さて、20節にどう書いてあるでしょう。「しかし、今やキリストは、眠った者の初穂として死者の中からよみがえられました。」榎本保郎先生は、これを「偉大なしかし」と呼びました。キリスト教が単なる教えでないのは、この「しかし」があるからです。しかし、キリストは死者の中からよみがえられたのです。キリストの復活こそが、キリストのすべてを保証し、キリスト以外のものを排除するのです。ハレルヤ!

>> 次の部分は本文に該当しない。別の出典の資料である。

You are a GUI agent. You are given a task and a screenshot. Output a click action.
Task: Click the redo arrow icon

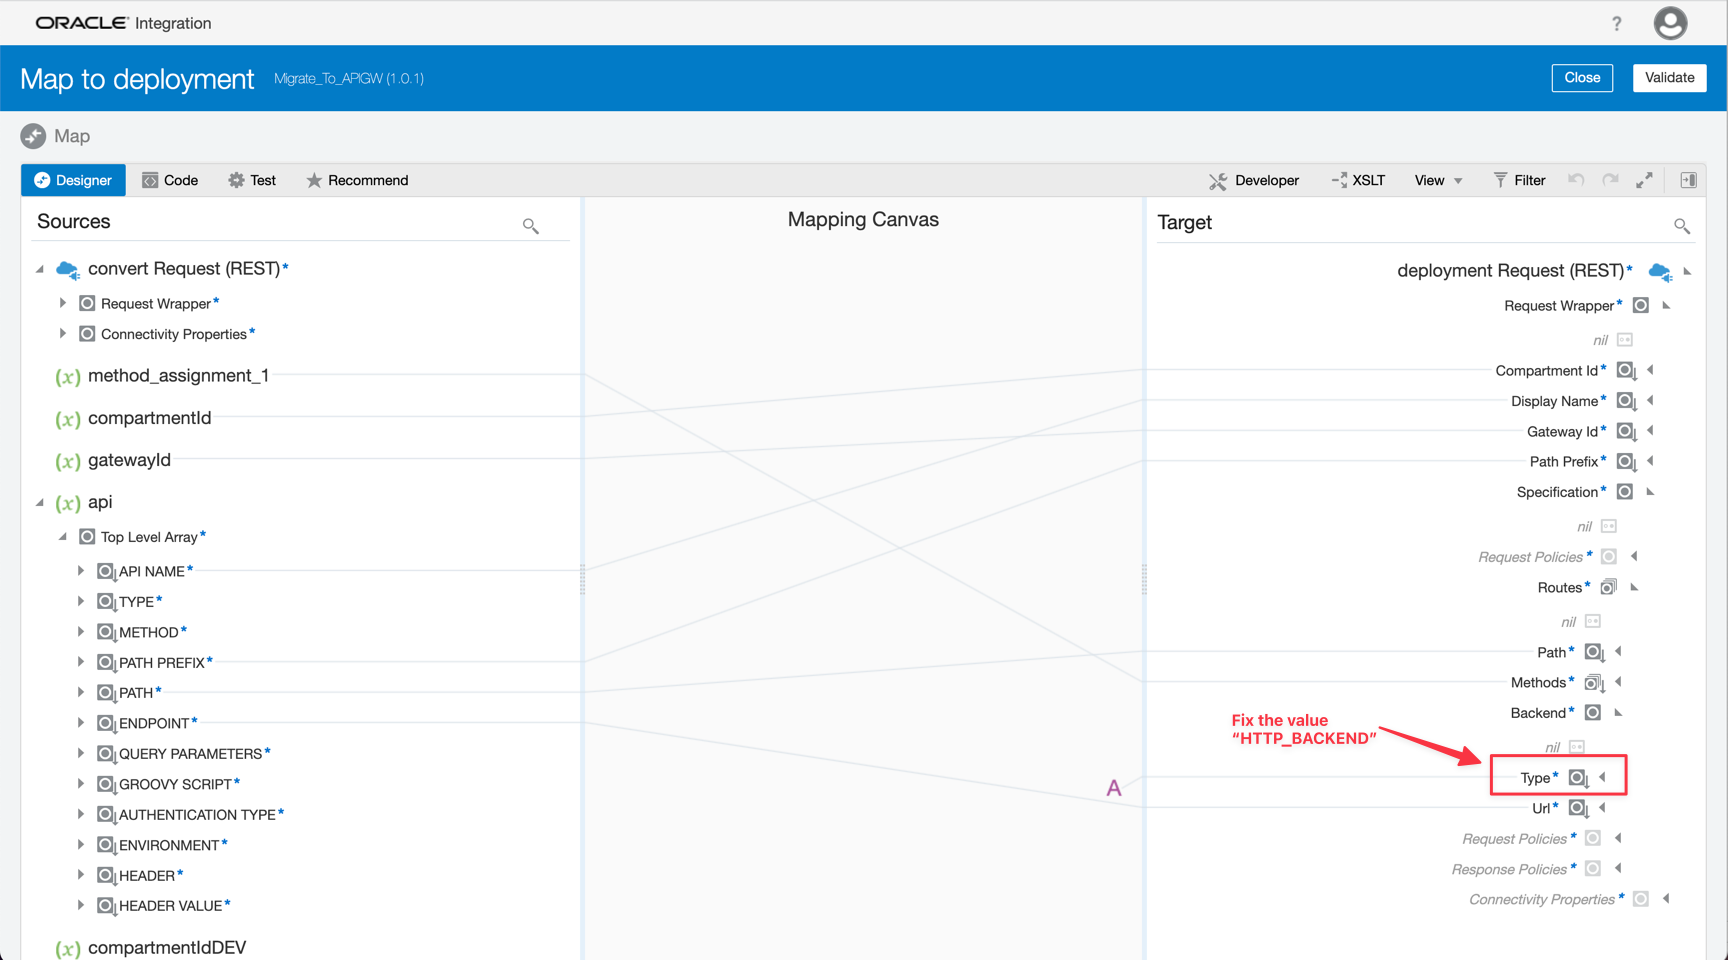(x=1610, y=180)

キリスト教会では、キリストの十字架の死については語りますが、案外、復活を忘れるときがあります。語ってもおまけくらいです。そうすると、キリスト教の救いは主観的で、センチメンタルになるでしょう。キリスト教「冬のソナタ」なんてあるかもしれません。しかし、復活まで大胆に語るなら、それはだれもが向き合わなければならない事実であり、ヒューマニズム的なものは一掃されるでしょう。復活は信じる者に、罪の赦しだけではなく、新しい人生の保証となるからです。キリストの弟子たちはイエス様の死よりも、むしろ復活を語ったのであります。だから、彼らの宣教は力強かったのです。なぜ、パウロが裁判にかけられたか、それはキリストの死ではなく、キリストの復活を説いたからです。なぜ、カトリック教会が暗いのでしょうか?キリストの贖いの死を繰り返すミサを行なっているからです。聖書には、キリストは一回の死で、永遠の贖いを成し遂げられたと書いてあります。もう、キリストは死ぬ必要がないのです。キリストは死と陰府を打ち破りすでによみがえられたのです。だから、キリストを信じる者は、復活の命にあずかり、新しい人生を歩むことができるのです。そうなると、復活を抜きにしては、キリスト教は語れないということになります。キリストの復活こそが、真の人生か偽りの人生かを分けます。キリストの復活こそが、価値ある人生か空しい人生かを分けるからです。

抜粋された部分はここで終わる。